Gonzalo Artal Hahn

28.11.09

Lluvias del Estío


Sin novedad… Estamos sin mayores novedades”, repetía Don Efraín con una rara mezcla de hilaridad y desesperanza. Es que si bien la salud, como a la mayoría de quienes habitan la quebrada de Camiña, lo estaba acompañando; afuera no llovía… y eso, en pleno febrero, era considerado más bien malo.

Uno, porque definitivamente así la cosecha no abundaba, se acortaba la jornada junto al río y el mismo río; y dos, quizá la más importante para el longevo recolector de ajos y choclos, porque bajo esas condiciones no podía proferir una de sus frases favoritas: “Enero poco, febrero loco”.

Sentencia inconclusa y por ese entonces poco verificable del oriundo de Nama, la que por cierto, solía convertirse en el puntapié inicial para entablar debates y clamar consignas reivindicadoras para quienes gozan con la tierra y sus ciclos… Las mismas que cada vez menos podían ser oídas por sus retoños, o siquiera, escuchadas por los brotes -como denominaba a sus descendientes más pequeños- pero afortunadamente para el diálogo y su locuacidad se transformaban en los dardos favoritos para los contraataques de Don Arisitides, un citadino sanfelipeño hacendado en Iquique, que era algo así como su mejor compañero de diatribas.

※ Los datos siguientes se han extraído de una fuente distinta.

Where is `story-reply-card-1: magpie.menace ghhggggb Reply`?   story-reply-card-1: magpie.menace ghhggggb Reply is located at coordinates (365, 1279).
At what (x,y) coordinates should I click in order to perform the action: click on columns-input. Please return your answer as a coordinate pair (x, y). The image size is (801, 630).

De hecho Herrera, como se apellidaba el ahora hombre de puerto, estiraba el tiempo filosofando y arriesgando los coscorrones prometidos en nombre de la porfía por el propio bastión de la dinastía de los Mollo, un apellido que si bien no sabía de ñustas y sendas proporciones de cabezas de ganado, al menos gozaba del respeto de quienes también supieron domar las caprichosas manifestaciones climáticas del desierto más árido del mundo.

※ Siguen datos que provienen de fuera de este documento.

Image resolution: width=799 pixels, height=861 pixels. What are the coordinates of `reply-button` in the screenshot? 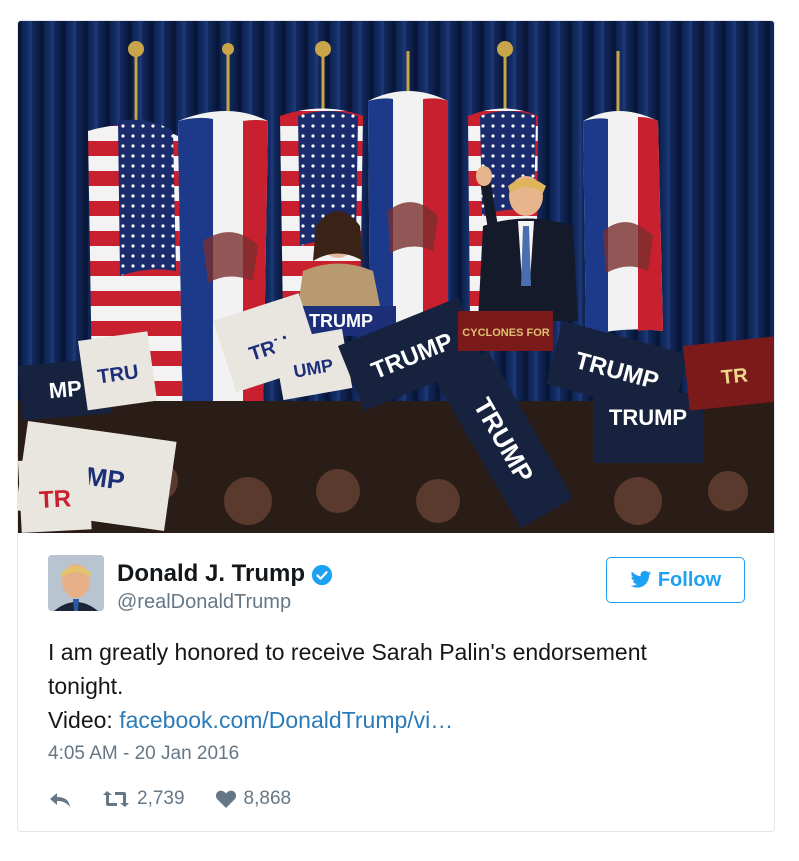 It's located at (60, 799).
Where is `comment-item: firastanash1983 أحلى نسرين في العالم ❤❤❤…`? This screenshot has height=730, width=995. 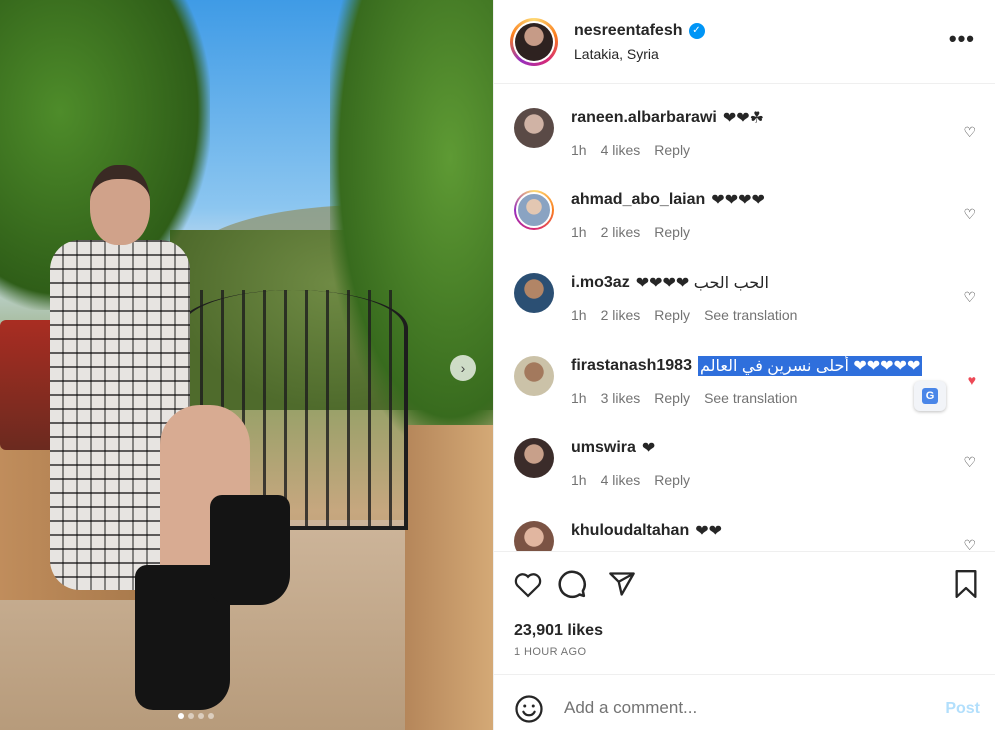
comment-item: firastanash1983 أحلى نسرين في العالم ❤❤❤… is located at coordinates (749, 396).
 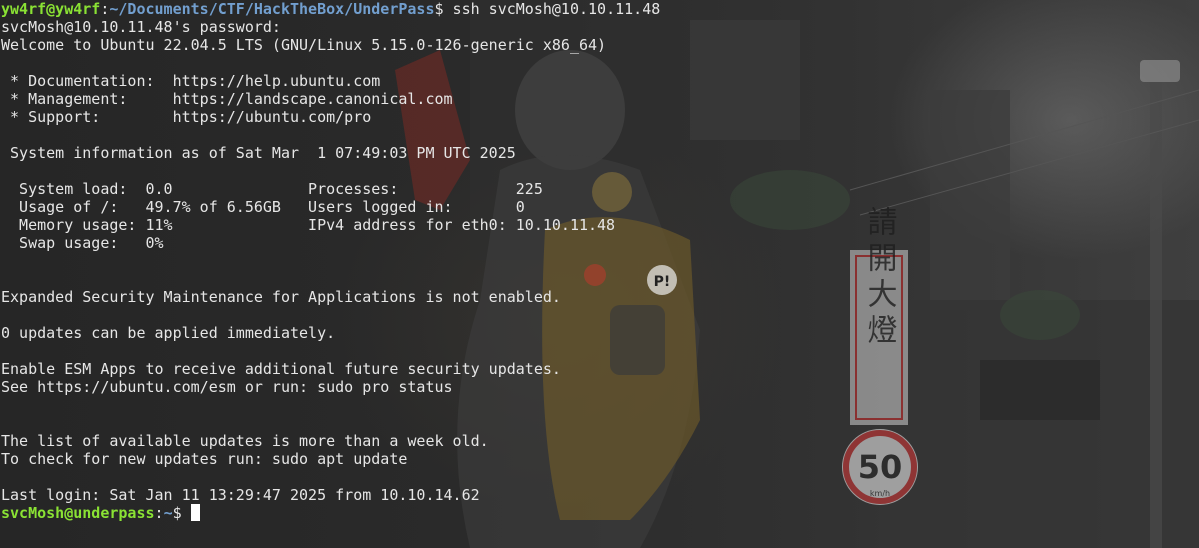 What do you see at coordinates (82, 243) in the screenshot?
I see `output-line: Swap usage: 0%` at bounding box center [82, 243].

Los argumentos de Don Efraín, aunque con diferentes matices, se centraban en una gran queja: ¿Por qué en la ciudad grande como un salar osaban denominar a las esperadas lluvias estivales como El Invierno Boliviano? Y ojo, que el acento no estaba puesto en la condición altiplánica ni tenía tintes xenófobos, algo impensado para quienes tratan de hermanos a quienes son separados por líneas imaginarias. No señor, la tirria de Don Efraín emergía por aquella soslayada pero no menos macabra condena a vivir, todo el año, sin la posibilidad de disfrutar de un veranito de San Juan… Más que sea.

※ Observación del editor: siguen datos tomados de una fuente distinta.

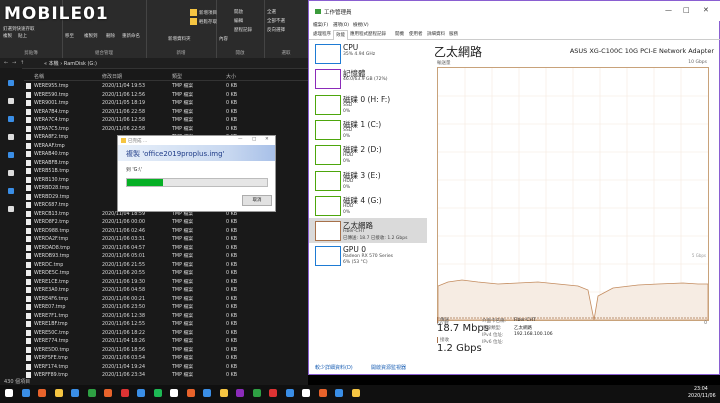 This screenshot has height=403, width=720. What do you see at coordinates (348, 206) in the screenshot?
I see `resource-detail: HDD` at bounding box center [348, 206].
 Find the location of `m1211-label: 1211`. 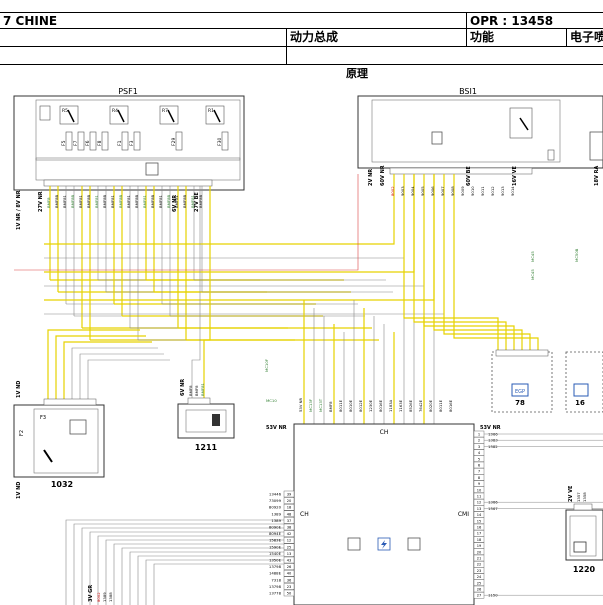

m1211-label: 1211 is located at coordinates (206, 448).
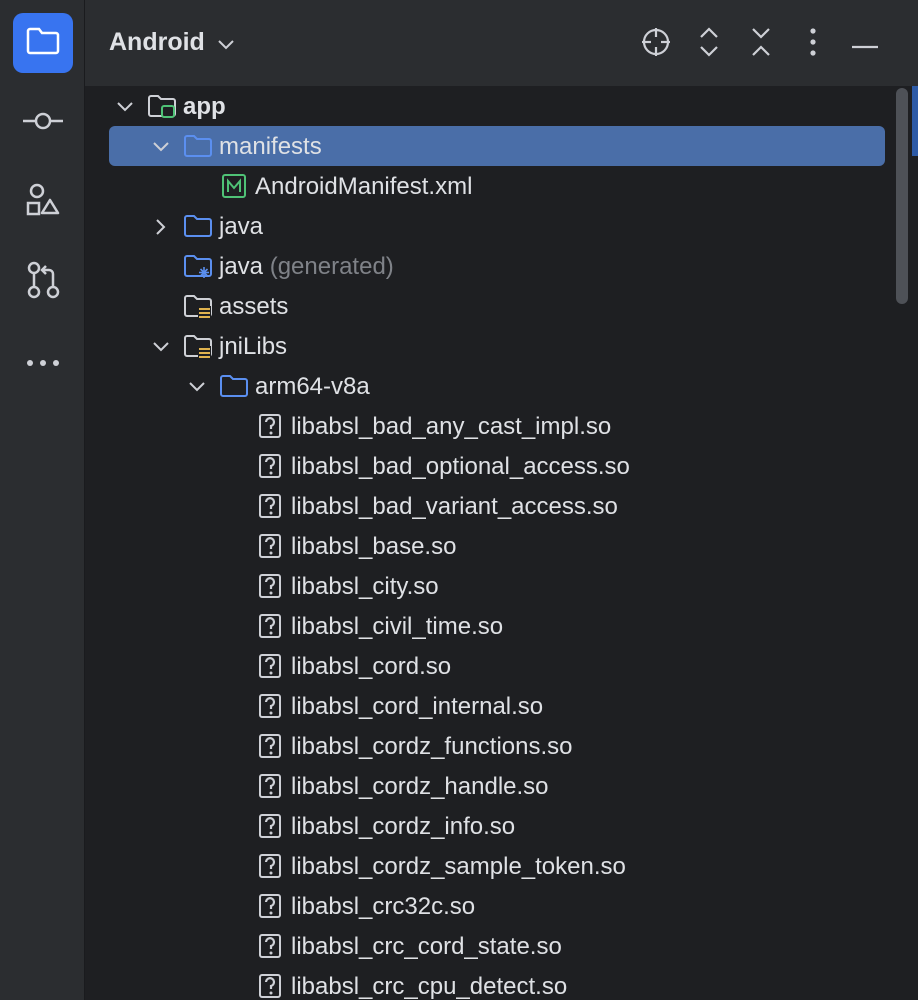  I want to click on more-horizontal-icon, so click(43, 362).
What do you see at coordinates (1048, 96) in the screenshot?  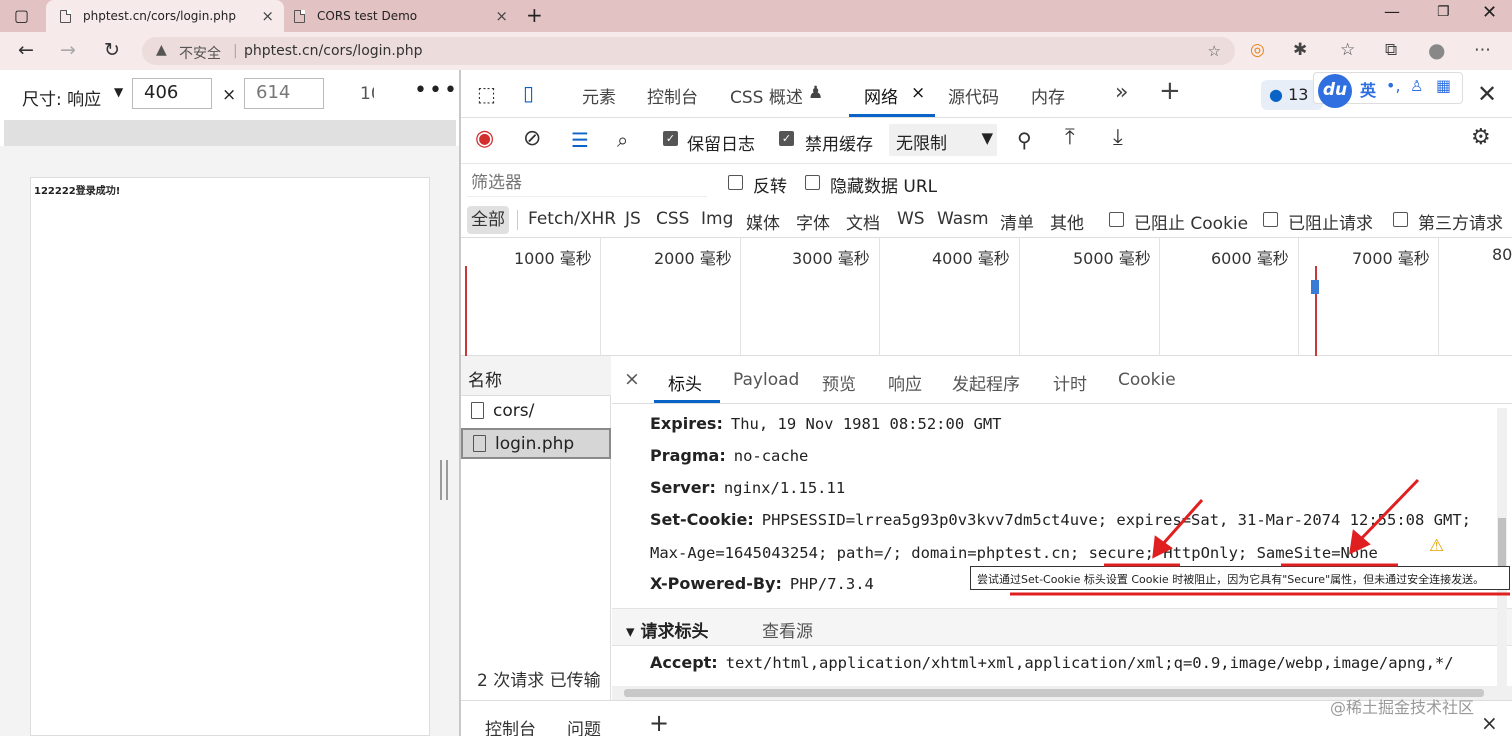 I see `tab-memory: 内存` at bounding box center [1048, 96].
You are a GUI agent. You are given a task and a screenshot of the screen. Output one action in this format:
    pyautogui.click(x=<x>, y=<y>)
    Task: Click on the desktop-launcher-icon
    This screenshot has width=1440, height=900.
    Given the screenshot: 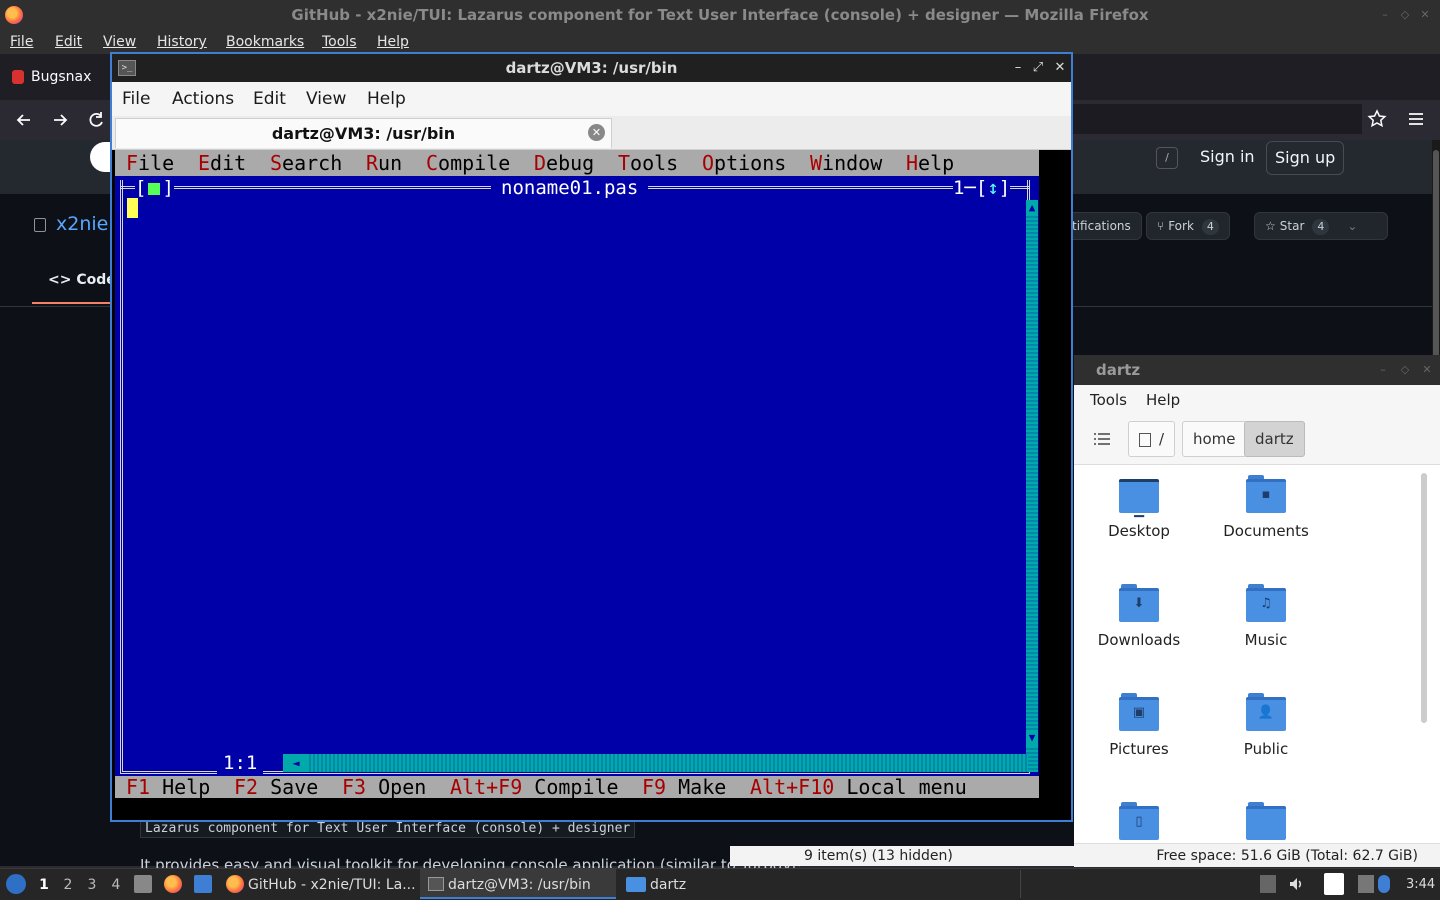 What is the action you would take?
    pyautogui.click(x=203, y=884)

No podemos pasarnos la vida de invierno en invierno. Es una acepción peyorativa y exijo su rectificación en diarios y conversaciones triviales cuanto antes…”, solicitaba desplegando su encorvando dedo índice y dejando al descubierto el único colmillo que le quedaba en la corrida de arriba, el penúltimo diente, si alguien alcanzaba a fijarse en lo firme que parecía la última muela de abajo. La única pieza de abajo.

“¿Para qué quieres denominarlo como verano si lo que realmente pides son lluvias? Usted se ciega y no siega durante el estío… que es la manera de pasar el tiempo produciendo y liberándose del hastío… Además que usté ya no es… tío, es tatita… y de los porfiados”, retrucaba embelesado Herrera, quien pese a agarrarse de puro dolor su desahuciado ojo izquierdo, igual no más se afanaba buscando en Internet aquellas frases de aulas que pudieran sacarle carcajadas al viejo Mollo. Cosa que sucedía.

Eso, antes de que un yatiri le aconsejara más reposo, y por cierto, cero radio. No por ser nociva, letal o contraproducente con su cosmovisión, sino que lisa y llanamente por lo escarpado de la subida que antecede a la bendita caseta de frecuencias y cu-ese-eles. La misma salita con una antena algo roñosa que ha permitido que Aristides y Fermín, sin haberse visto ni una sola vez en la vida, mantengan una amistad de alrededor de catorce años. 10/4.